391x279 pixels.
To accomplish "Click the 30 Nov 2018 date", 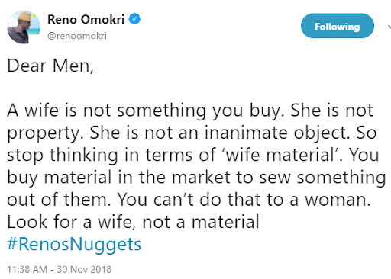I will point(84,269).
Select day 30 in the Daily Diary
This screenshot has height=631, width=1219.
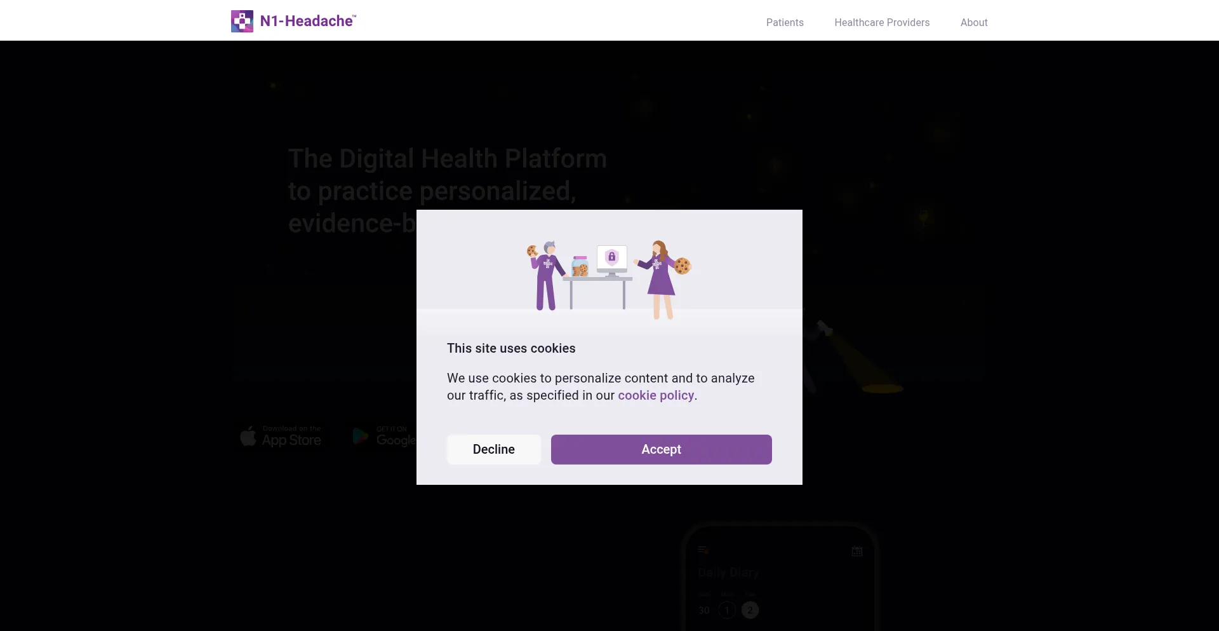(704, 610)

★ ★ ★ ★ ★

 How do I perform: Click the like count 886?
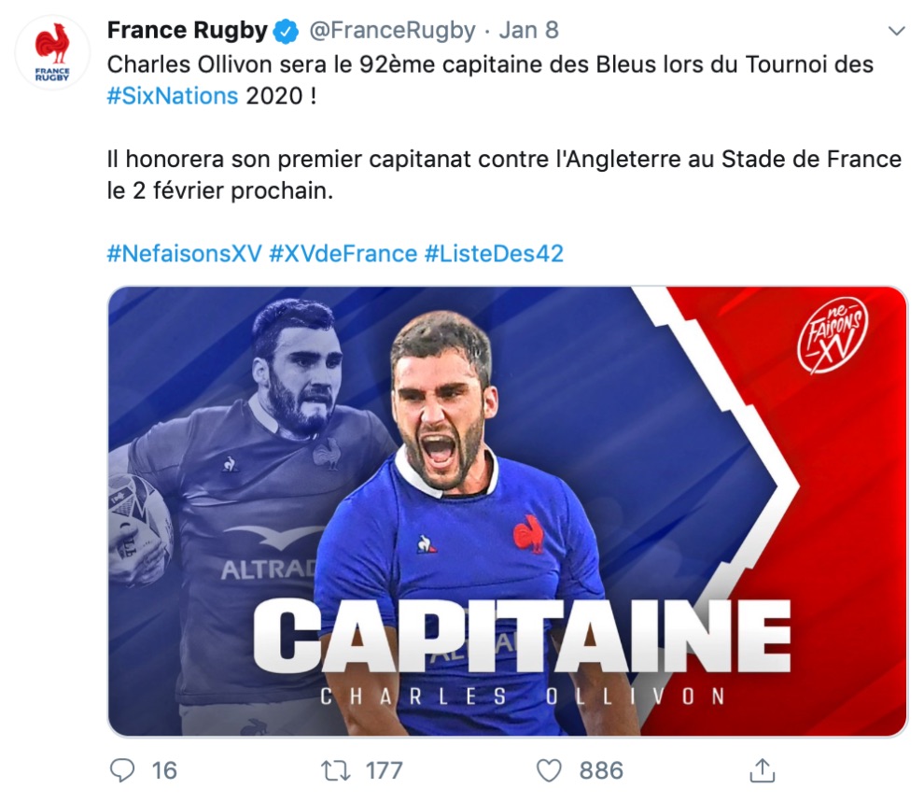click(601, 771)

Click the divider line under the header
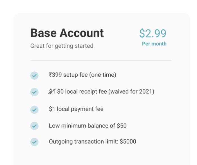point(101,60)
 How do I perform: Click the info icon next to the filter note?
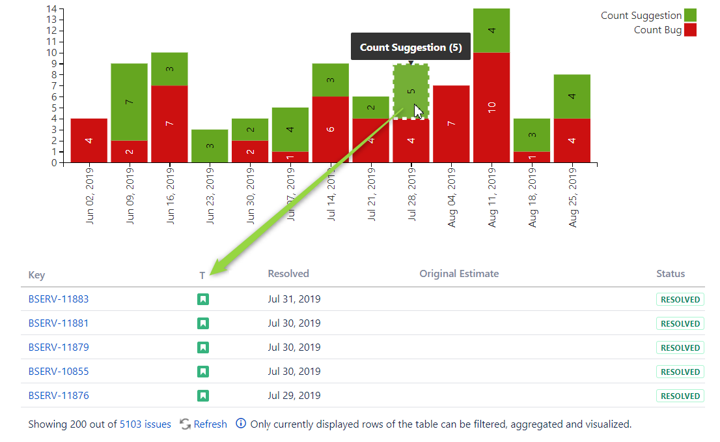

★ ★ ★ ★ ★

▸ What this task involves
When you reach the line containing "How do I perform: Click the like count 886?" in the entries above, begin restating word for word, and stop once the line containing "How do I perform: Click the info" has been given. Omit the pictures.

▸ Reply to the task
 How do I perform: Click the like count 886?
click(601, 771)

Click the divider line under the header
point(101,60)
 How do I perform: Click the info icon next to the filter note?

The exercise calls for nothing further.